In an interesting scene, the Soviet officers relax in the elaborately appointed library of a cultured upper-class German intellectual, who holds court providing an analysis of the madness of the Third Reich. He delves into the German mindset and concludes that that war itself is “an anthropological problem” and that the Hitler years spurred a “frenzy of obedience and sadism.” The irony of course is that while all this pontificating takes place, the speaker hastily trying to absolve himself, standing in the same room is a son of the working class whose family opposed Hitler from the very start. Fed up with all the navel gazing, the German-born lieutenant barks at one of his Russian comrades who has been engaging in the dialogue, “You’re looking for a Germany you can only find in books.” From the Russian he gets the reply, “I’m looking for a Germany you can live in!” Later the same officer will be told by a released political prisoner that the story of the Nazi rise to power is not so mysterious as to require such philosophical soul searching. It can be summed up by the fact that the industrialists and militarists gave Hitler as much power as he wanted and he took it.
The film provides some playful insights into the German character.
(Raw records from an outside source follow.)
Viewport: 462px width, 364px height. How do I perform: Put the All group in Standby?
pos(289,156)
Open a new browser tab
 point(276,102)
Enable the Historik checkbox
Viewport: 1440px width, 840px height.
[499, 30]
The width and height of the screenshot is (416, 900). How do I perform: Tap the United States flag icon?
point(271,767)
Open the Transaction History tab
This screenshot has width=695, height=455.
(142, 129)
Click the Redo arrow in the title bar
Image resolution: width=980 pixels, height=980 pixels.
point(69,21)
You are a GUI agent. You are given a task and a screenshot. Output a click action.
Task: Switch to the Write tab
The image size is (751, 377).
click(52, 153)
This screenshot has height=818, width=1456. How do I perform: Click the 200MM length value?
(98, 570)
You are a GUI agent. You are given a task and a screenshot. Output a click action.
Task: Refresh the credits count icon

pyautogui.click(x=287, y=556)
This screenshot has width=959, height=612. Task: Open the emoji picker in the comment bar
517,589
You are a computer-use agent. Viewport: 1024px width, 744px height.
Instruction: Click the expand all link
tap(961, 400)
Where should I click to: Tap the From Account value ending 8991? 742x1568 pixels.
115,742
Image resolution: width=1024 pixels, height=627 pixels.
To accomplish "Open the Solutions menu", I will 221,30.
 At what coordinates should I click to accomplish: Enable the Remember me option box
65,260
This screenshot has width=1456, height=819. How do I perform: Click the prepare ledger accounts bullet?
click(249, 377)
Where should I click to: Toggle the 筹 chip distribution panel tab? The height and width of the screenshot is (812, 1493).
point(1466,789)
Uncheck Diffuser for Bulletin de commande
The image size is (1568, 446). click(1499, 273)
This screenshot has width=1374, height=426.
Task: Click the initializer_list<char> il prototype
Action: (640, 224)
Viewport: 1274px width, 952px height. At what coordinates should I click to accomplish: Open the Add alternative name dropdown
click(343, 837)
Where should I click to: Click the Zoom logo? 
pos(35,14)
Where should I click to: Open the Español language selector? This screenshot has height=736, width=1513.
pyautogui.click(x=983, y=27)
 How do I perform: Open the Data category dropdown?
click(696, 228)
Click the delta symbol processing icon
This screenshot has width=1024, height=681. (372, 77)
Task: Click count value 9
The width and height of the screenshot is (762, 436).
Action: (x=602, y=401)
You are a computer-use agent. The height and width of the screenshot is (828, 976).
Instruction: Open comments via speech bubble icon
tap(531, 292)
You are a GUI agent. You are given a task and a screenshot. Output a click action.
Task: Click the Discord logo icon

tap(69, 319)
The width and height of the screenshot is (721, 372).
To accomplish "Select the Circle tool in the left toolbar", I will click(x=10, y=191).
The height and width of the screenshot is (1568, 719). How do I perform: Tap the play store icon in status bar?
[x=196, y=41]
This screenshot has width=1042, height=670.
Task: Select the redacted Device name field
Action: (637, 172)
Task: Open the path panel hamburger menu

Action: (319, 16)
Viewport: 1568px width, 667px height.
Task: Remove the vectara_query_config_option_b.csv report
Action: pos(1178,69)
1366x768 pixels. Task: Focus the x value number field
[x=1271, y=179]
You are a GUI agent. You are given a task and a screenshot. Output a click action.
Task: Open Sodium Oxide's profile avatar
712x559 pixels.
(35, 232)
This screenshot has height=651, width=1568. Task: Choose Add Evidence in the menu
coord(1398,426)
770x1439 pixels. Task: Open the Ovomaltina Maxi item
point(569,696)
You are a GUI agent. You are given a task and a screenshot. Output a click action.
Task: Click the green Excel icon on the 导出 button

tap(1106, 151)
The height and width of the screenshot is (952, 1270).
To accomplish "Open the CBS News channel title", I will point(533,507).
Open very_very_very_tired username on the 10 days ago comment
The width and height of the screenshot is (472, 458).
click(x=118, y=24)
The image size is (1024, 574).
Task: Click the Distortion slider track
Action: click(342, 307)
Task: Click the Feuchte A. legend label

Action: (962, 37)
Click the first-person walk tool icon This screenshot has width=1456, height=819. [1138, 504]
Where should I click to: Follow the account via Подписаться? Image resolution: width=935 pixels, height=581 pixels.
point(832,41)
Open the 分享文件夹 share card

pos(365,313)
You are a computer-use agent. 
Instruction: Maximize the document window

In one scene the Soviets burst in on a room full of German officers from a supply unit who, despite the closing days of the war, still arrive on time to inventory the boot polish. When the Soviets arrive and sit down at their desks, the Germans have to phone their superior for permission to surrender.
The joyful Russian soul is also well portrayed in a scene in which the officers prepare a celebratory May Day meal of pelmeni, filled dumplings. The moment becomes poignant when their general arrives and asks them to give up their seats at the banquet table to recently released prisoners from a concentration camp. In addition, the diversity of the Soviet forces comes through as we are introduced to Ukrainians, natives of Kyrgyzstan, as well as Russians.
The film leads the viewer to the conclusion that war, even when necessary, is a brutal, heartbreaking business, but the working class, united, can always lead humanity to a new day, even amidst the rubble where the memory of the crimes committed by the capitalists is still fresh.